» Problem set
1) Answer these questions using the forum excerpt on TLC and MLC flash:
(a) How many channels does Intel's SATA 3Gb/s controller have?
(b) Roughly what share of the NAND is preserved on SandForce drives because they lack on-board cache?
(c) According to Micron, the TLC die is chopped down to how many transistors?
2) Repeat the part of the forum excerpt on TLC and MLC flash that runs from "The takeaway point" to "wouldn't be surprised).".

## BEGIN Excerpt to read

The takeaway point here is that you get 50% more wafers per die for a given capacity with TLC over MLC, and this shows up directly in the cost ($0.60 cents/gb vs $0.90 cents/gb) but results in greatly reduced write cycles.
Kristian Vättö - Friday, February 24, 2012 - link
Remember that I'm not the one who came up with this idea ;-)This info is straight from Micron and they indeed say that the TLC die is chopped down to 10.67 billion transistors so that it becomes a 32Gb die. Maybe OEMs are afraid of adapting "odd number" capacities. In SSDs it wouldn't be so big deal but TLC is more commonly used in devices like USB flash drives and low-end smartphones. In fact, some OEMs may even use MLC and TLC in the same model (I don't have any examples but I wouldn't be surprised).
As for why some drives have an odd capacity, it has to do with the controller design and over-provisioning. Intel's SATA 3Gb/s controller has 10 channels while most controllers have 8. That's why Intel drives have weird capacities. Populate all 10 channels with 64Gb (8GB) dies and you get 80GB. For other drives, populating all the channels works out to be only 64GB. As for SandForce drives, they have no on-board cache (DRAM) so some of the NAND (~7%) is preserved for that. That's why 128GB SF drive is marketed as 120GB.
I agree that 10.67 is an awkward number but then again, this is stuff that an average consumer doesn't really need to know. For them, the final product will look the same, thanks to the power of two capacity. The gain of TLC is the same, no matter is the die smaller or the same as MLC. TLC provides more GB per die, which means cheaper $/GB.

## END Excerpt to read
## BEGIN Given entries

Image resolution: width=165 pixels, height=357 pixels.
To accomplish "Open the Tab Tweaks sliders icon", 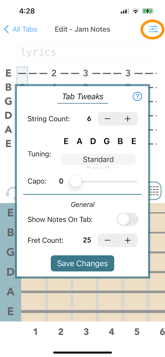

## END Given entries
## BEGIN Given entries

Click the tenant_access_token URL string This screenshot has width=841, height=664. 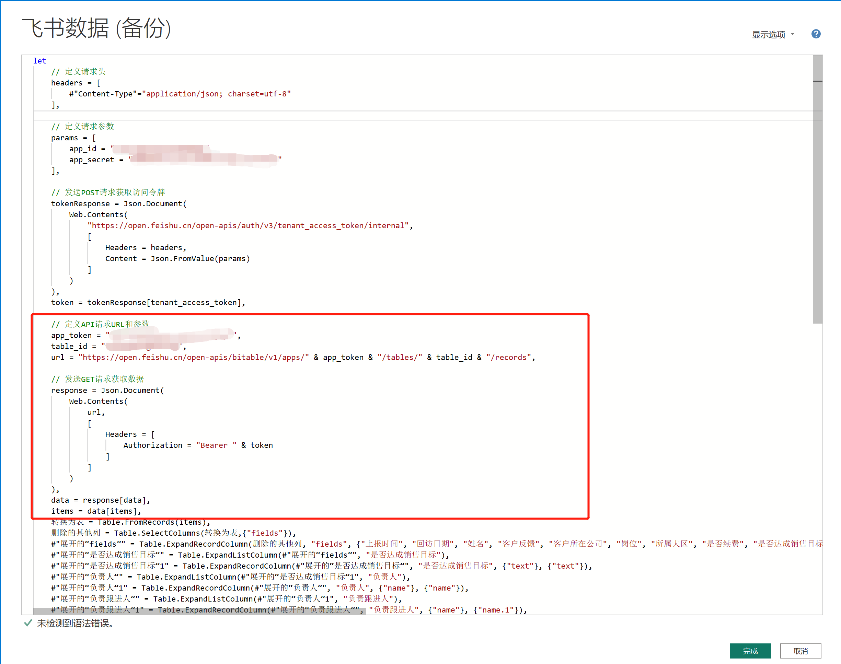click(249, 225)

## END Given entries
## BEGIN Given entries

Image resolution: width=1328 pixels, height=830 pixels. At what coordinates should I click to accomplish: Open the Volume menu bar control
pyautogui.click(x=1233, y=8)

## END Given entries

» Responses in order
1)
(a) 10 channels
(b) About 7%
(c) 10.67 billion transistors

2)
The takeaway point here is that you get 50% more wafers per die for a given capacity with TLC over MLC, and this shows up directly in the cost ($0.60 cents/gb vs $0.90 cents/gb) but results in greatly reduced write cycles.
Kristian Vättö - Friday, February 24, 2012 - link
Remember that I'm not the one who came up with this idea ;-)This info is straight from Micron and they indeed say that the TLC die is chopped down to 10.67 billion transistors so that it becomes a 32Gb die. Maybe OEMs are afraid of adapting "odd number" capacities. In SSDs it wouldn't be so big deal but TLC is more commonly used in devices like USB flash drives and low-end smartphones. In fact, some OEMs may even use MLC and TLC in the same model (I don't have any examples but I wouldn't be surprised).